#### Job
Can you render the listing as a numbered list, from its first line through the line containing "model-info: Base period: 1981-2018 Model: ACCESS-S2 is", omitting blank lines? Leave the pictures out of your answer.

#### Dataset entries
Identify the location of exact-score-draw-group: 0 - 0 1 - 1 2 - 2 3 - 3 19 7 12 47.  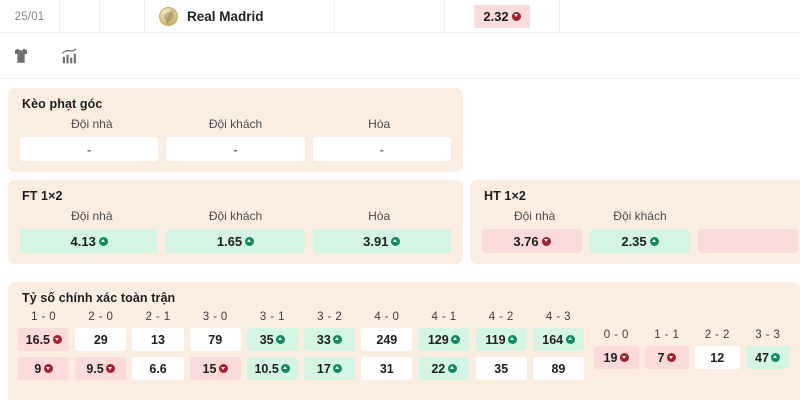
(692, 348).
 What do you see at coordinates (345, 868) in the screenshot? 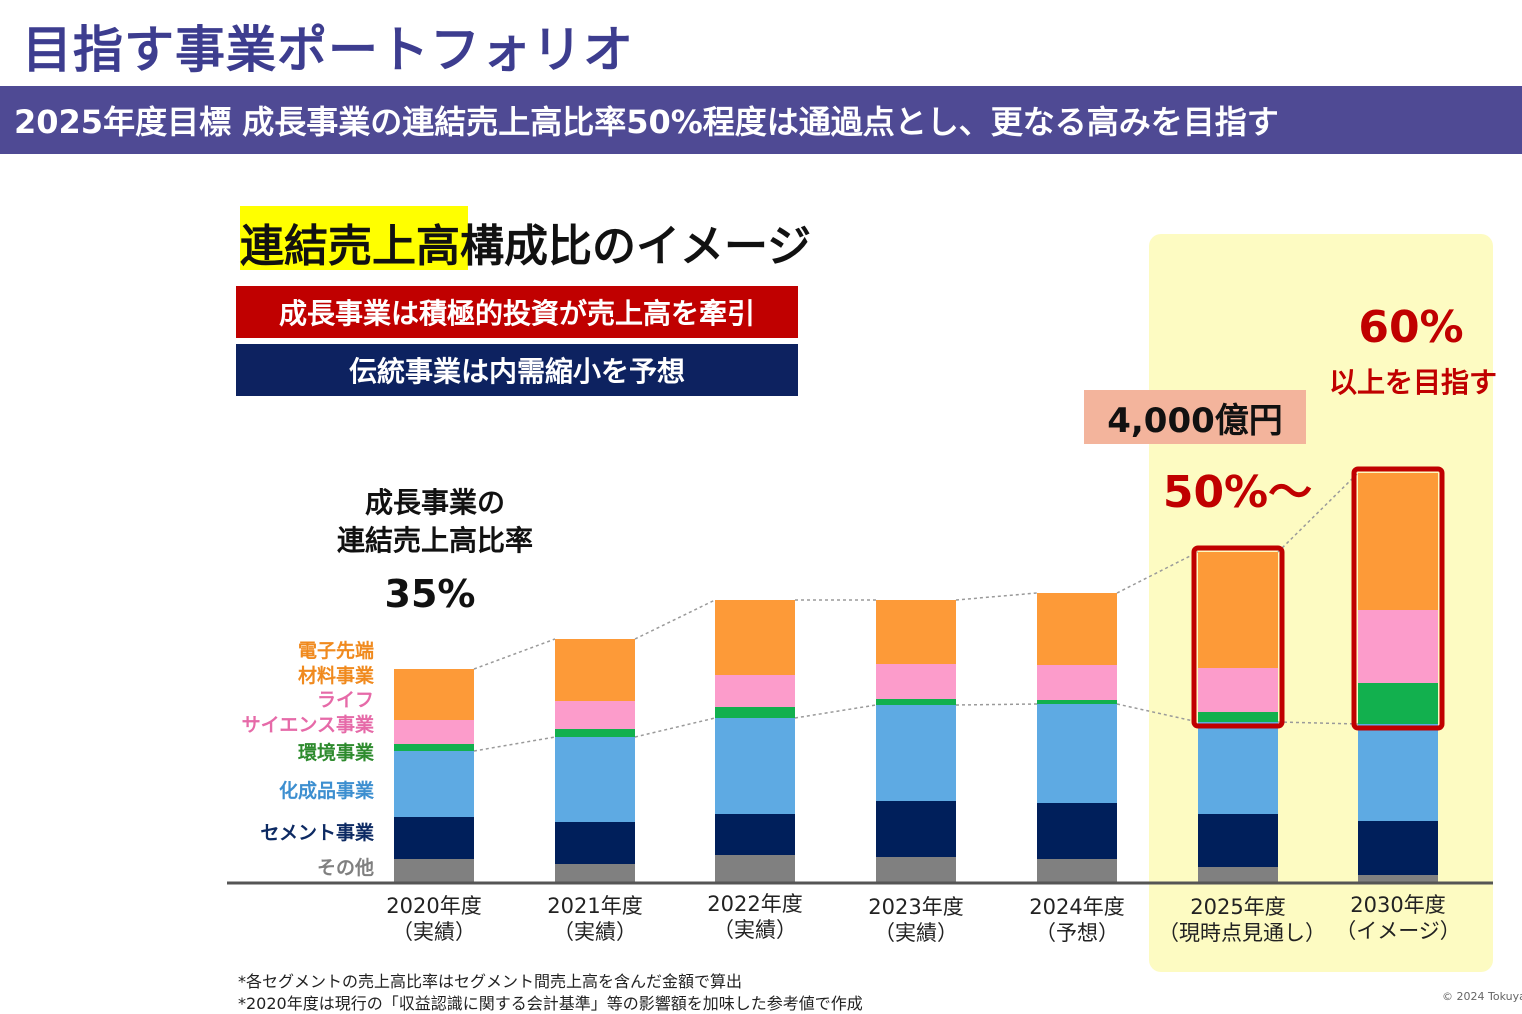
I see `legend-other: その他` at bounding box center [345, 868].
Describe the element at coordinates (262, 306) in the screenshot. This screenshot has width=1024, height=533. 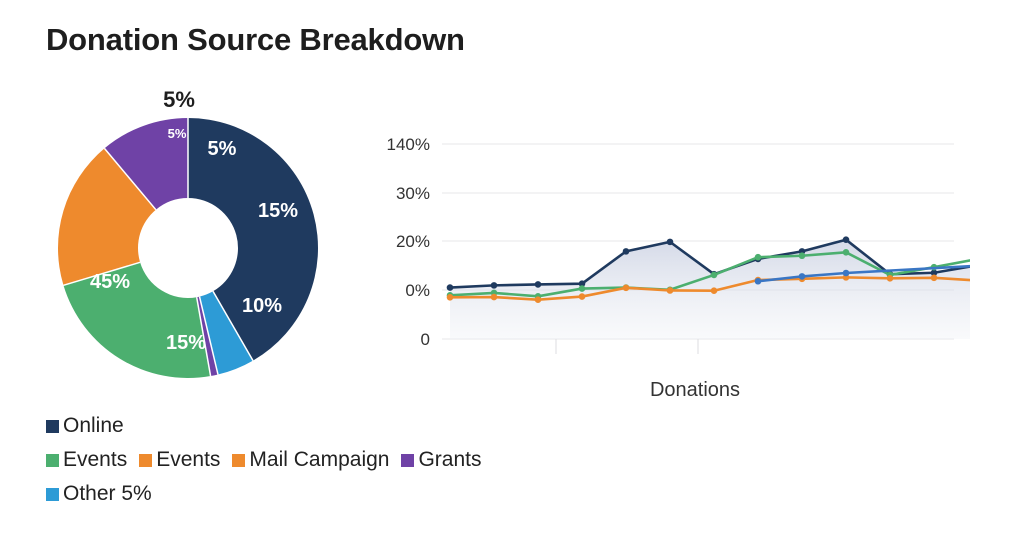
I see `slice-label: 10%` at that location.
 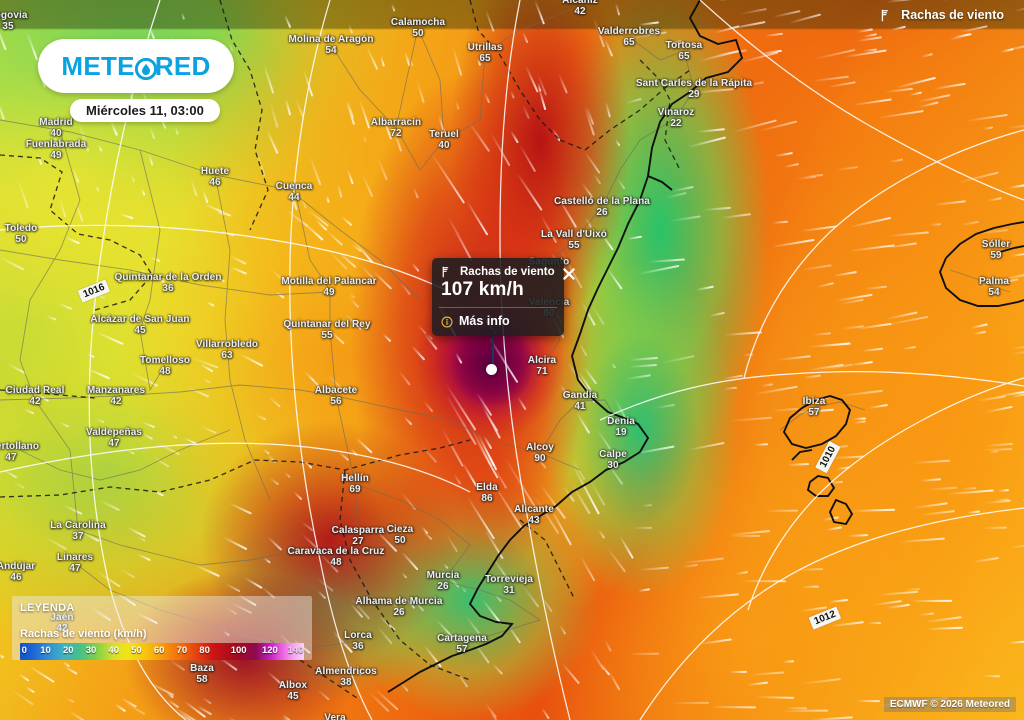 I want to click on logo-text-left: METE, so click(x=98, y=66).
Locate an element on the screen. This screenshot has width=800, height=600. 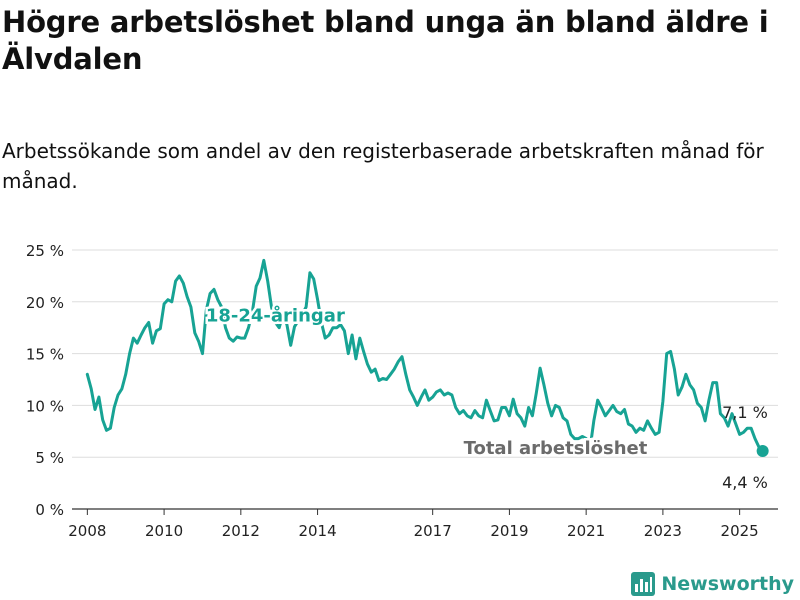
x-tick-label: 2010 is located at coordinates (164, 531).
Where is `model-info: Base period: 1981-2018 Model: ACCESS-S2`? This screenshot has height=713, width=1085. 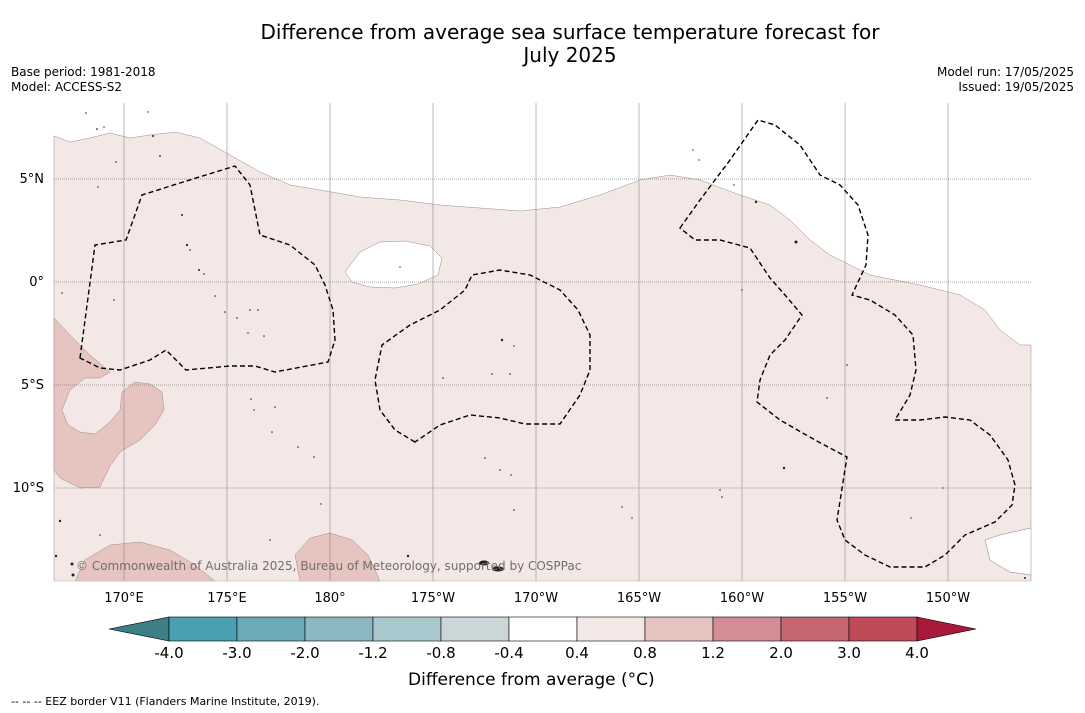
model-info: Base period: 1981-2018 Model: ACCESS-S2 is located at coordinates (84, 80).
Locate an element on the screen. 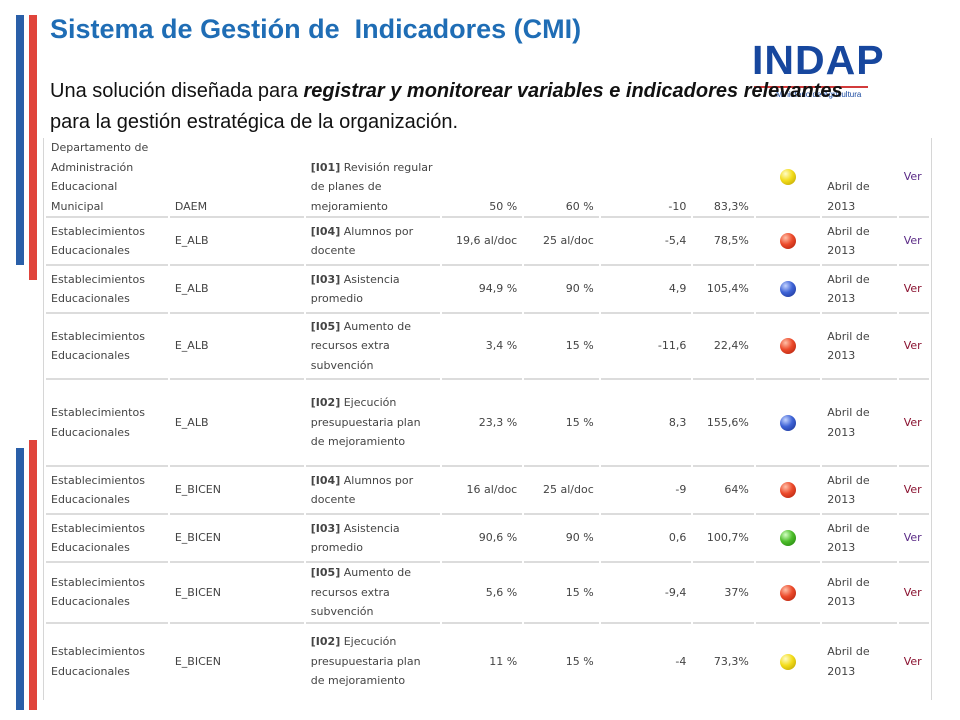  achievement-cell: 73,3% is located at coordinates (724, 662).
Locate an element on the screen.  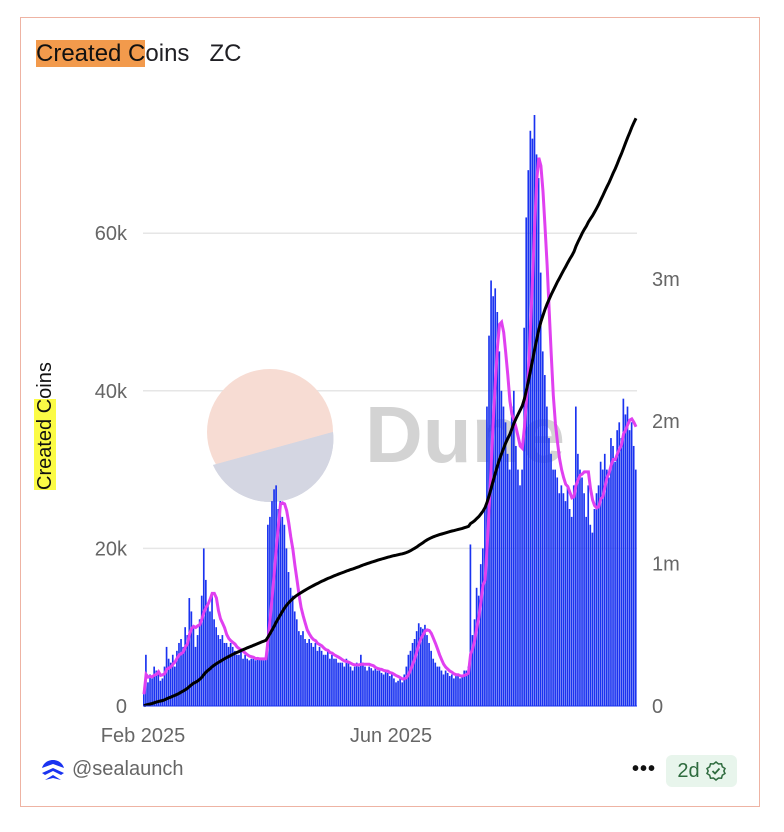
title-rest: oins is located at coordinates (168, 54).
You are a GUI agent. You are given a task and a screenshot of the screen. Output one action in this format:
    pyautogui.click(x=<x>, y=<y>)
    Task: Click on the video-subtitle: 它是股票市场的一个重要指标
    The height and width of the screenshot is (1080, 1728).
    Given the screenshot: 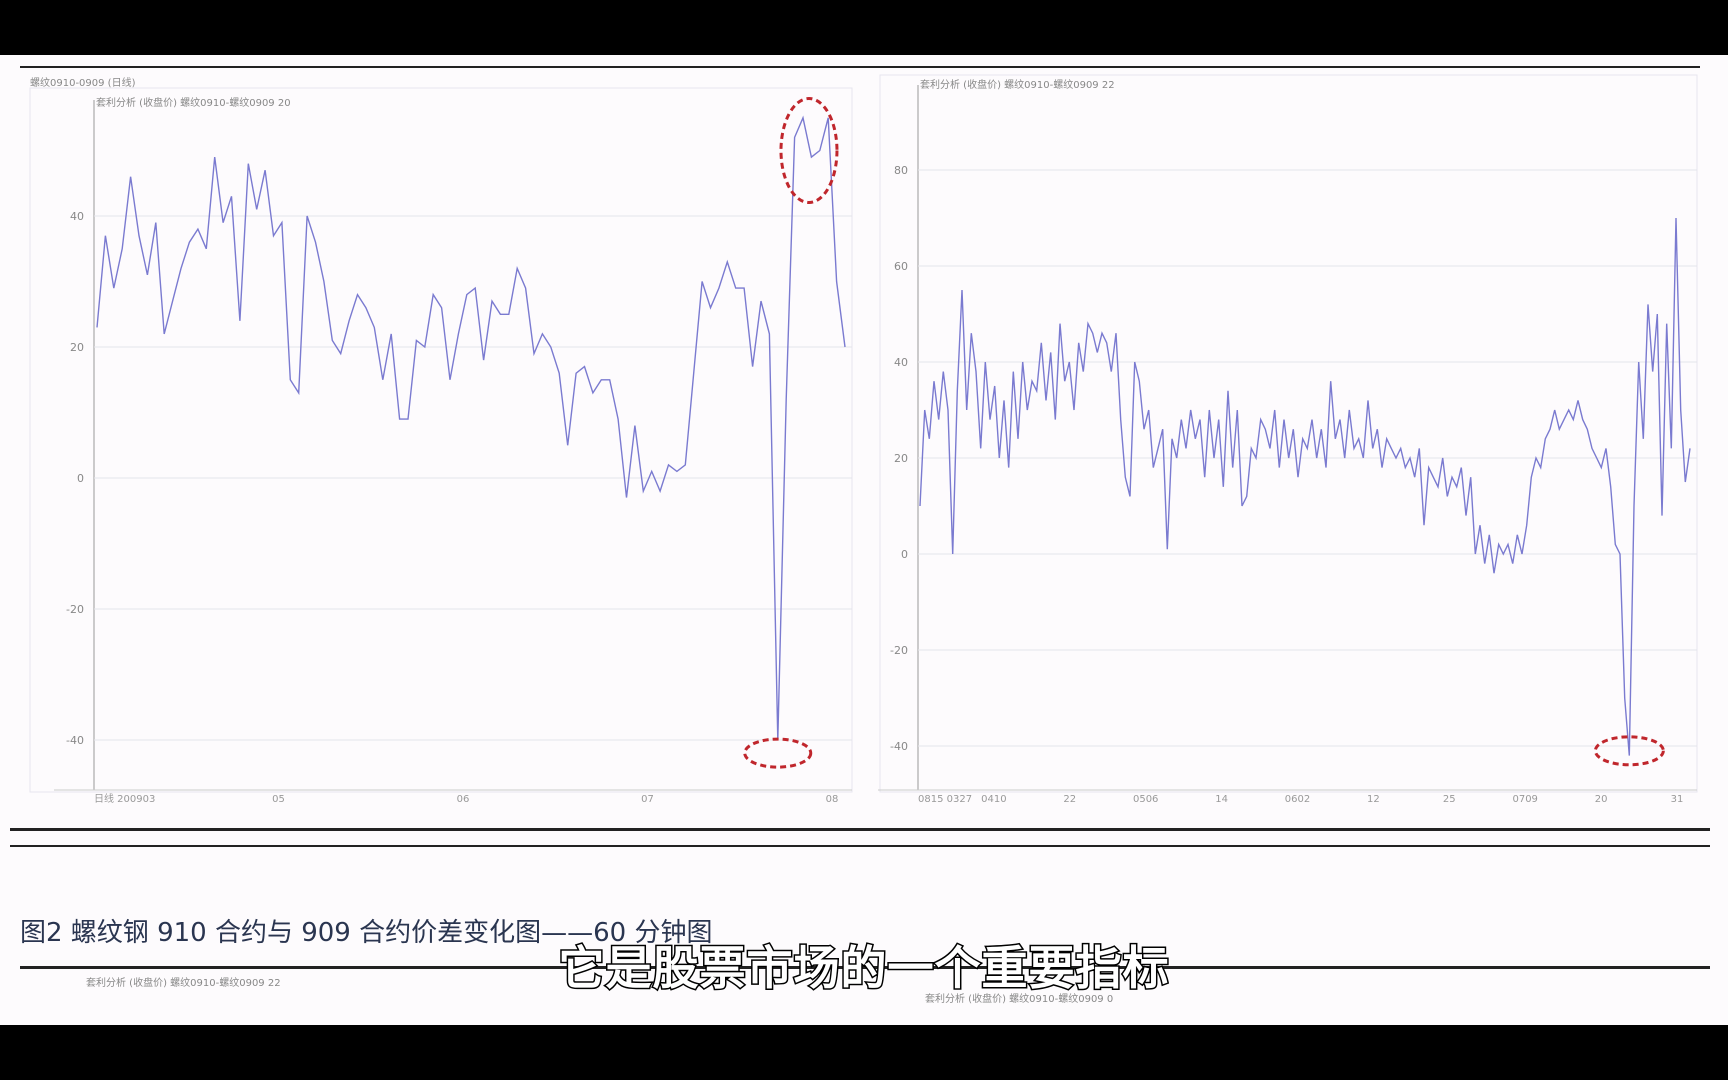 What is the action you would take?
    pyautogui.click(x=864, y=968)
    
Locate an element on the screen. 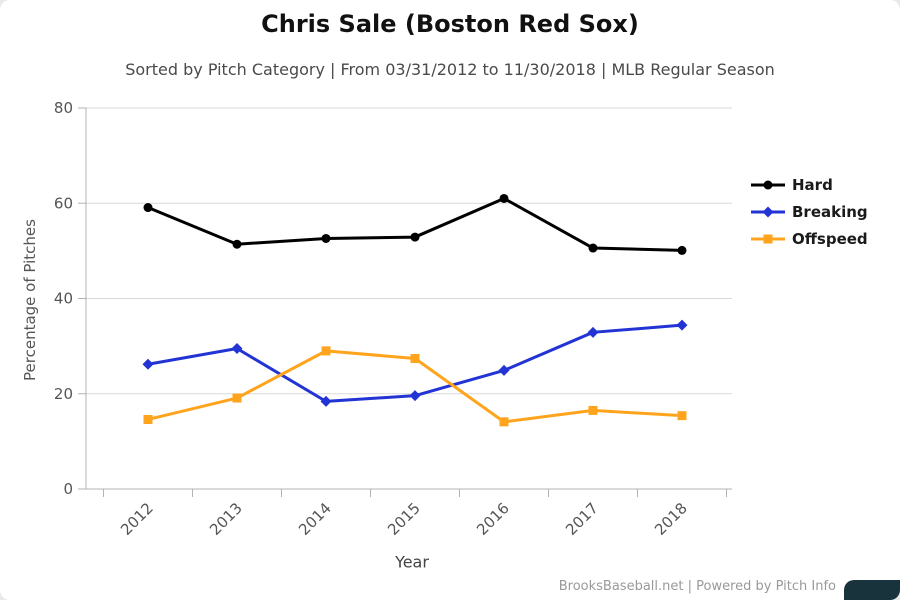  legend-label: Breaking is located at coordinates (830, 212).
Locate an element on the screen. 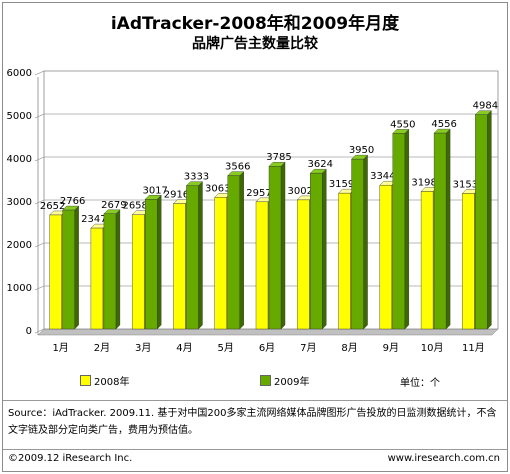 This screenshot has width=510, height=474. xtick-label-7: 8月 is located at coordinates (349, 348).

#### Solved problem
1. Identify the location of exact-score-draw-group: 0 - 0 1 - 1 2 - 2 3 - 3 19 7 12 47.  
2. (692, 348).
3.  What do you see at coordinates (345, 868) in the screenshot? 
4. I see `legend-other: その他` at bounding box center [345, 868].
5. Describe the element at coordinates (262, 306) in the screenshot. This screenshot has width=1024, height=533. 
6. I see `slice-label: 10%` at that location.
7.   I want to click on logo-text-left: METE, so click(x=98, y=66).
8. Locate an element on the screen. This screenshot has width=800, height=600. 
9. x-tick-label: 2010 is located at coordinates (164, 531).
10. Where is `model-info: Base period: 1981-2018 Model: ACCESS-S2`? This screenshot has height=713, width=1085. 
11. model-info: Base period: 1981-2018 Model: ACCESS-S2 is located at coordinates (84, 80).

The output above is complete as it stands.